As we start this journey, we want to focus on the image above. This shows the project plan that we will be covering to build and secure our pipeline. We will start by creating a project in AWS, will clone it to Git, add Static Application Security Testing (SAST) scanning tool — SonarCloud, scan for secrets using Trufflehog, do Software Composition Analysis (SCA) using Snyk, and lastly do a post deploy Dynamic Application Security Testing (DAST) using OWASP ZAP.

*There are multiple tools available for each step, so the focus will be more on the step, not what tool is being used.
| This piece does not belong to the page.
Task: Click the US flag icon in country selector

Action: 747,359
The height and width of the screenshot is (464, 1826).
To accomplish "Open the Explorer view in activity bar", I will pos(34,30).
- So what are the learning objectives?

• Learn what are the methods of automating secure software deployment using Continuous Integration / Continuous Delivery & Deployment (CI/CD).
• Develop understanding of where and how we need to put modern security controls for DevSecOps.
• Get hands on with the CI/CD Pipelines.

Buckle up — let’s get started.

• Basic knowledge of AWS cloud environment is preferred. I’ll cover this in future series.
• I’ll point out when we need to create an account in the tools named above — don’t sweat it, it takes just a minute.
• I’ll be using Windows OS, but at times I might use Ubuntu OS.
  - If you are on MacOS, I’ll introduce Brew that will help you download packages we will need.
  - If you are on Linux, even better.